Said Howard: “It starts to make an investment in areas that haven’t seen an investment in quite some time.”


The streetcar has been a contentious issue for City Council, which has bickered over its efficiency and cost for the last year. Disagreement over funding scuttled a $926 million capital improvement plan last year as six council members opposed the streetcar. Beth Pickering and Mayor Pro Tem Patrick Cannon, who is running for mayor, switched their support to the extension.
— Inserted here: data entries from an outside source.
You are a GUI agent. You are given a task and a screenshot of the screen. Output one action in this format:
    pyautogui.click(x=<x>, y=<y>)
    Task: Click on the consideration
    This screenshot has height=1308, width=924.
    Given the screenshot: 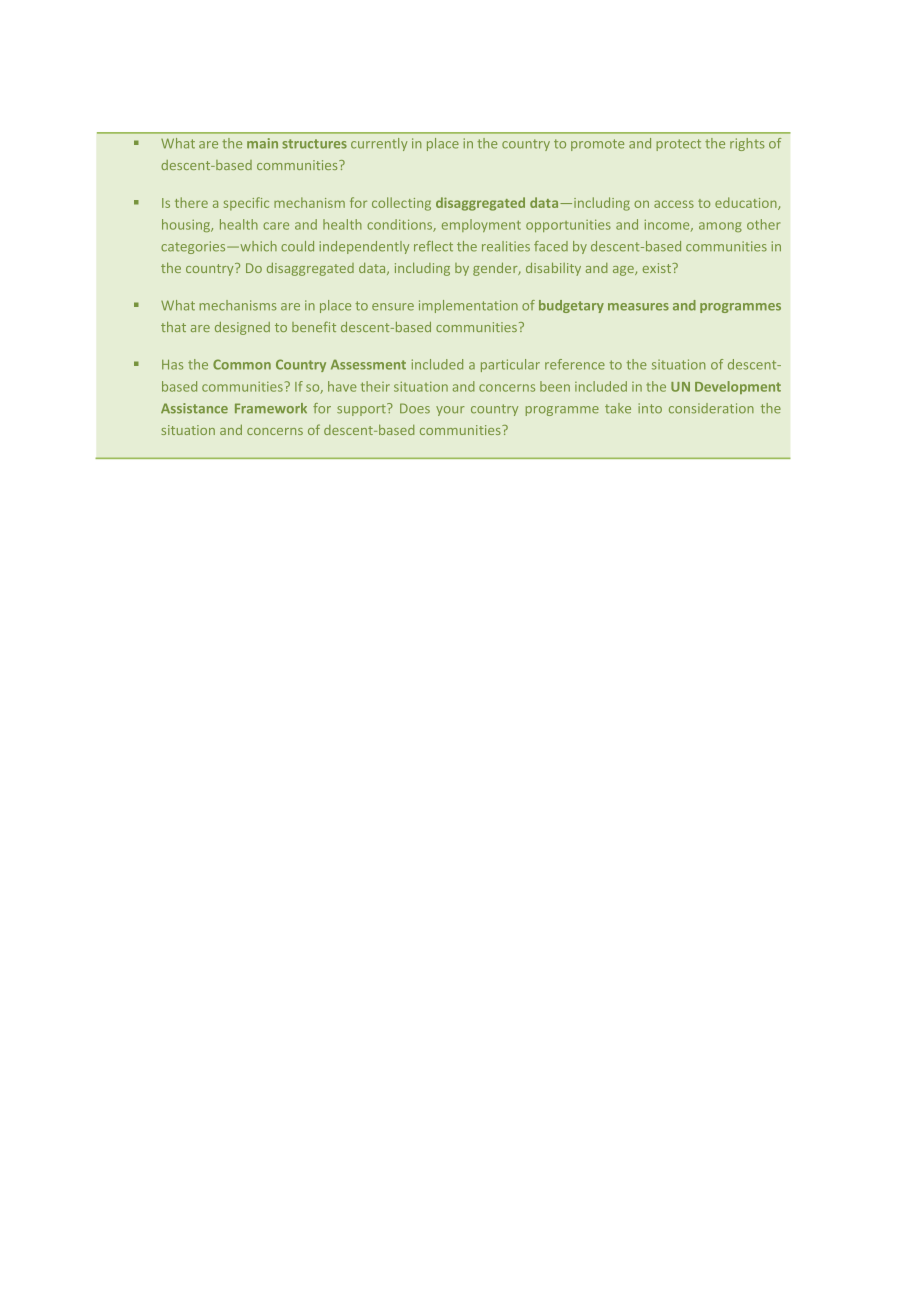 What is the action you would take?
    pyautogui.click(x=711, y=408)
The Gold Line is part of the Charlotte Area Transit System’s 2030 plan to link four corridors of the city with a comprehensive transportation network consisting of light rail, streetcars and buses. Opponents counter a shaky economy makes the Gold Line a risk to taxpayers. The extension, advocates contend, is necessary to keep the plan on pace and financially viable.


“This is the backbone,” Howard said. “It ties it all together for the east and west sides. It’s an affirmation that the city cares about them.”